The federal government charged Houston-based Energy XXI founder John Schiller on Monday with failing to disclose more than $10 million in personal loans and perks from corporate vendors and board members in exchange for contracts and appointments.
The U.S. Securities and Exchange Commission alleges Schiller engaged in pay-for-play with vendors dating back to 2014, personally receiving $7.5 million in undisclosed loans with companies that were awarded business contracts with Energy XXI. Schiller also was given a $3 million loan from a large Energy XXI shareholder who subsequently became a board member.

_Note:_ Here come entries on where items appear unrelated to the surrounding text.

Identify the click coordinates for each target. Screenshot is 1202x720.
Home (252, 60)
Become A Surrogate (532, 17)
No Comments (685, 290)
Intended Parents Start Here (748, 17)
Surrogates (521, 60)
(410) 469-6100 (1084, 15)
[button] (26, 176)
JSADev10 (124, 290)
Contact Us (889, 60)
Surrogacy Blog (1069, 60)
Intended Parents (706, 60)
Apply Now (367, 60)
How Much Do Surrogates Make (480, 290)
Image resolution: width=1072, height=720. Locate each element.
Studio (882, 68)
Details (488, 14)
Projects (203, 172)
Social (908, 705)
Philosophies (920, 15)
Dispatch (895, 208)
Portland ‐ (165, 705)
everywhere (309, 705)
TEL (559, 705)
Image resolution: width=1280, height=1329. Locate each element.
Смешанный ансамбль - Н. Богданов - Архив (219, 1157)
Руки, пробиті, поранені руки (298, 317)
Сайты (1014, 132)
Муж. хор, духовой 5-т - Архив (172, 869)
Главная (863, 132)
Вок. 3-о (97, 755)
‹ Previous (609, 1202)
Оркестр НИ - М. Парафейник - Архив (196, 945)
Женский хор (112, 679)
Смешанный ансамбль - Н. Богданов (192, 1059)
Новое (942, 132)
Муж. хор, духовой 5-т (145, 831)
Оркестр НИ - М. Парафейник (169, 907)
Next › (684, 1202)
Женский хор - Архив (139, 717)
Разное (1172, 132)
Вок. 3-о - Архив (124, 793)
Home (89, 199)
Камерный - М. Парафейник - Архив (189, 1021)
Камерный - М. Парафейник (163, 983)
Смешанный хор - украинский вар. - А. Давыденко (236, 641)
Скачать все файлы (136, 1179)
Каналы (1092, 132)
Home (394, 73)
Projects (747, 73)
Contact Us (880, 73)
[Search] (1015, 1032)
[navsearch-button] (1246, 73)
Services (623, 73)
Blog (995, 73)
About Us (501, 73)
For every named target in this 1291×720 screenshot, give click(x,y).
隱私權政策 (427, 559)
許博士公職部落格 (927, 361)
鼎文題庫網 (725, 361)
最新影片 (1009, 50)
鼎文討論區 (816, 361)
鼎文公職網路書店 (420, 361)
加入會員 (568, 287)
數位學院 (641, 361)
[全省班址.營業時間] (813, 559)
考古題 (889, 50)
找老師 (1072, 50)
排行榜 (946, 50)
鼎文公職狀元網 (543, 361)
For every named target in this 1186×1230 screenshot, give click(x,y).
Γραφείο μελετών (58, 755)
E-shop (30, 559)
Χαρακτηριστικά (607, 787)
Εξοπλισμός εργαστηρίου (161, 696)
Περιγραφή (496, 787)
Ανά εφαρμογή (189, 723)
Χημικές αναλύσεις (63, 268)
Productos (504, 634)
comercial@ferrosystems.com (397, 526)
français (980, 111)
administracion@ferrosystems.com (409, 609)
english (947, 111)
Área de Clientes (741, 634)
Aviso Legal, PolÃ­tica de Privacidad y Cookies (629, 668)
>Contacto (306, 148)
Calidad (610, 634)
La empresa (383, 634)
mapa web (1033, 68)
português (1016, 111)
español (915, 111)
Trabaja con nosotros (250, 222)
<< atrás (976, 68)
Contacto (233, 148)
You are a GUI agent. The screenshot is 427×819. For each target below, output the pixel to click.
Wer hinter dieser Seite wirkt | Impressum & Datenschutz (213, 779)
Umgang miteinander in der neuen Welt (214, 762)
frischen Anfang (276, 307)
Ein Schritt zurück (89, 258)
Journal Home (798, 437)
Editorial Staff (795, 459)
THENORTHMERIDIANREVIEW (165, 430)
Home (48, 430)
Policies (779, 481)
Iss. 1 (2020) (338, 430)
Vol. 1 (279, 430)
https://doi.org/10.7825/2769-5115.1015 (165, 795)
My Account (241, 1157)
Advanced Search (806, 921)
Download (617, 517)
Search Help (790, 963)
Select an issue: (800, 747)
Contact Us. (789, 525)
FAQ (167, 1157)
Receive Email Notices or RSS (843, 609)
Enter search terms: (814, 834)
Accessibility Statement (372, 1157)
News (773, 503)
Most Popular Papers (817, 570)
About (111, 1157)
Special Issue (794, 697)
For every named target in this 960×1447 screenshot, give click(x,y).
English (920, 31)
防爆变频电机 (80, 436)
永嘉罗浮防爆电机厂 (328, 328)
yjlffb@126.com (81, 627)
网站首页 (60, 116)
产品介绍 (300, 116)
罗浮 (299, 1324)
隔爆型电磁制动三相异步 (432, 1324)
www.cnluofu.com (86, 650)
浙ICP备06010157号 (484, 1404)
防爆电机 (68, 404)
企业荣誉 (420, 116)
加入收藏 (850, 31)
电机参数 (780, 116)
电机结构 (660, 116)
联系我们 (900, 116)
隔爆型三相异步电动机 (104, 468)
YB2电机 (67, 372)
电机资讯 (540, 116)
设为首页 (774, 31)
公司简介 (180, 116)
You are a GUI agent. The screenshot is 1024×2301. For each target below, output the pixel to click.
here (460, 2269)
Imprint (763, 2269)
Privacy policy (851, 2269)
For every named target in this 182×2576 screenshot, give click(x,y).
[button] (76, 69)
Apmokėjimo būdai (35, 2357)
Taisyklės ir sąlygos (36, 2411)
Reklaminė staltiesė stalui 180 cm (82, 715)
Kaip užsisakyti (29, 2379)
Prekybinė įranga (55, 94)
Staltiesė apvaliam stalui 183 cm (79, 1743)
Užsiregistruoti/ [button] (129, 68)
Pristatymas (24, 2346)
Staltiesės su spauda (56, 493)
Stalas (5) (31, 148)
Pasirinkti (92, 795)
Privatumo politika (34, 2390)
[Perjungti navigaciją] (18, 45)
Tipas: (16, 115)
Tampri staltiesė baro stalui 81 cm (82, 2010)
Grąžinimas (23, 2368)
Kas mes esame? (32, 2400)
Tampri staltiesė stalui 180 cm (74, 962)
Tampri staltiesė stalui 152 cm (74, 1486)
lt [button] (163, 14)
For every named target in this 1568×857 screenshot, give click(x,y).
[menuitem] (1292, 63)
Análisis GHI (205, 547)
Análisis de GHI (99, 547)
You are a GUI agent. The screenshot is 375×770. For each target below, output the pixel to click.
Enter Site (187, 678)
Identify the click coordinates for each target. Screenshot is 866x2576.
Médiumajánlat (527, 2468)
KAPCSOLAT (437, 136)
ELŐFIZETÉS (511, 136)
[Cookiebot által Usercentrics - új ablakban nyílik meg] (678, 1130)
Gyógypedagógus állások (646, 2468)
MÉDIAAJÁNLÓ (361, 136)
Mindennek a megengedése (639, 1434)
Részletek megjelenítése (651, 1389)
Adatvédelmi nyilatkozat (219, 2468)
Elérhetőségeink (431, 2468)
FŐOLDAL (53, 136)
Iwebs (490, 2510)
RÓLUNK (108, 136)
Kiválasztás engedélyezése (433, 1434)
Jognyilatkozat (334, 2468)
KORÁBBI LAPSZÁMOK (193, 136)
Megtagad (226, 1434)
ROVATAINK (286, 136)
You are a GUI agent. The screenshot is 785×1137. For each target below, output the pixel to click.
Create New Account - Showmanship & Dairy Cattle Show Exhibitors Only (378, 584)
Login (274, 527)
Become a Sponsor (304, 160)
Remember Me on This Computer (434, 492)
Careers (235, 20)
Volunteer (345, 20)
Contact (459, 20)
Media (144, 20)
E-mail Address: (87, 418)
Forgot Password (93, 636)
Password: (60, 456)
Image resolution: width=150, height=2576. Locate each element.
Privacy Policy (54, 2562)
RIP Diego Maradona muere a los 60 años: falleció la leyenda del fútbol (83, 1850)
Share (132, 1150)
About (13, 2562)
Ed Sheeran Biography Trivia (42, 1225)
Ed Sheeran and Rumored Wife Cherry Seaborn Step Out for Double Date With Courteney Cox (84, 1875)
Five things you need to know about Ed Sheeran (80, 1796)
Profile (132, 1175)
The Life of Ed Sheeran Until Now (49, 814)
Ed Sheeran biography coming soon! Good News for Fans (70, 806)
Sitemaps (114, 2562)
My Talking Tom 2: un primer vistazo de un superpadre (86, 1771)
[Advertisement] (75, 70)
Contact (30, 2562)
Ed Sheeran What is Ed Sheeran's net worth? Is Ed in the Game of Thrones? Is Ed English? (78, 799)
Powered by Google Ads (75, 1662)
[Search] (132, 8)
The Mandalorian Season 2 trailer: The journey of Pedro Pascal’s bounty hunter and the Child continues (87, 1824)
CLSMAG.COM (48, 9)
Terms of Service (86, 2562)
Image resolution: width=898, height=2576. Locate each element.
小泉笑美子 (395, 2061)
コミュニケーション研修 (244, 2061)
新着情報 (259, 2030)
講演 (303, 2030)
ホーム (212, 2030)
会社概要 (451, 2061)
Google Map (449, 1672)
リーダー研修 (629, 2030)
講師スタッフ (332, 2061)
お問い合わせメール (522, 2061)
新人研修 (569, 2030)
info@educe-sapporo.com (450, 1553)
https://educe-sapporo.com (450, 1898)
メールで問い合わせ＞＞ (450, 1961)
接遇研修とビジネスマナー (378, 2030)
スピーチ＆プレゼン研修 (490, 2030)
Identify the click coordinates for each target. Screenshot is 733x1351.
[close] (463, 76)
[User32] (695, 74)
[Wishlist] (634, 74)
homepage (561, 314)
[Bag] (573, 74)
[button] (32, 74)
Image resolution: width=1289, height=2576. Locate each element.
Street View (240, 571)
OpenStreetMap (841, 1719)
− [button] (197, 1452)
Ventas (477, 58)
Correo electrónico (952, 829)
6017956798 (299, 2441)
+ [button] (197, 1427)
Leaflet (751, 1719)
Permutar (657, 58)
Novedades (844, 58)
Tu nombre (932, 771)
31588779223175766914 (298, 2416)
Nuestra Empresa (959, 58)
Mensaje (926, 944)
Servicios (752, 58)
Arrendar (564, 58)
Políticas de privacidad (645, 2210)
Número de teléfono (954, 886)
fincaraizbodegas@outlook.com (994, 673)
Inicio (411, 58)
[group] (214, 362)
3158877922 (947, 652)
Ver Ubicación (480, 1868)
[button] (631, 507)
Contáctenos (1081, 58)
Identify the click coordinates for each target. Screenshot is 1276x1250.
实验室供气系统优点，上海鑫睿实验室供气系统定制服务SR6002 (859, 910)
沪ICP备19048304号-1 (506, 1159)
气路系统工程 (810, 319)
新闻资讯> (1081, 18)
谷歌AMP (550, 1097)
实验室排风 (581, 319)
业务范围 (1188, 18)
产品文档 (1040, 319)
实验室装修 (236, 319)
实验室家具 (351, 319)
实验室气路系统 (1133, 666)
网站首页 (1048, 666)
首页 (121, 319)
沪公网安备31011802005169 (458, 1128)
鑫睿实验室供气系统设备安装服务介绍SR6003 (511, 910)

Schiller, who left Energy XXI in early 2017 after it emerged from bankruptcy, agreed to pay a $180,000 penalty and to a five-year ban from serving as an officer or board director of a public company. Schiller consented to the penalties without admitting or denying fault, the SEC said.
“Executives of public companies have a duty to act in the best interests of investors,” said Anita Bandy, an SEC assistant director of enforcement. “Secret backroom deals for the benefit of corporate insiders violate those duties and deprive investors of important information.”
Energy XXI emerged last year from bankruptcy with the tweaked name Energy XXI Gulf Coast. The offshore oil and gas company agreed to be bought in June by a privately held Dallas company, Cox Oil, for more than $300 million, a deal that will bring an end to what was once largest publicly traded independent producer in the shallow Gulf of Mexico.
The SEC said the $3 million loan for Schiller came from former board member Norman Louie, a portfolio manager at Energy XXI’s then-largest shareholder Mount Kellett Capital Management. Louie was appointed to Energy XXI’s board just weeks later. The SEC alleges Schiller did not disclose the vendor loans or the Louie loan to Energy XXI.
The SEC also said Schiller received undisclosed compensation and perks in the form of lavish social events, first-class travel, a shopping spree, donations to Schiller-preferred charities, legal expenses for personal matters and an office bar stocked with high-end liquor and cigars. Overall, Energy XXI failed to report more than $1 million in excess compensation to Schiller over a five-year period.
Schiller was investigated internally dating back to 2015 for taking personal loans from Energy XXI vendors and a board member. He was first stripped of his chairman’s title and later forced out of the CEO post and off the board.
Energy XXI was formed in 2005 by Schiller and, in less than a decade, went on a buying spree of more than $5 billion to build up its shallow Gulf acreage, including acquiring $1 billion in assets from Exxon Mobil.
The company’s expansion peaked in June 2014 when it closed a deal to buy rival EPL Oil & Gas for $2.3 billion, including the assumption of about $800 million in debt. In hindsight, the timing couldn’t have been worse.
That same month U.S. oil prices peaked above $107 a barrel. Soon after oil prices began their slide, accelerating into free fall that hit bottom in February 2016 at just above $26 a barrel.
Two months later, Energy XXI filed for bankruptcy with about $2.8 billion in debt. Energy XXI certainly wasn’t alone. More than 300 U.S. energy companies, including about 160 based out of Texas, filed for bankruptcy following the 2014 collapse in oil prices.
The SEC said the investigation remains ongoing.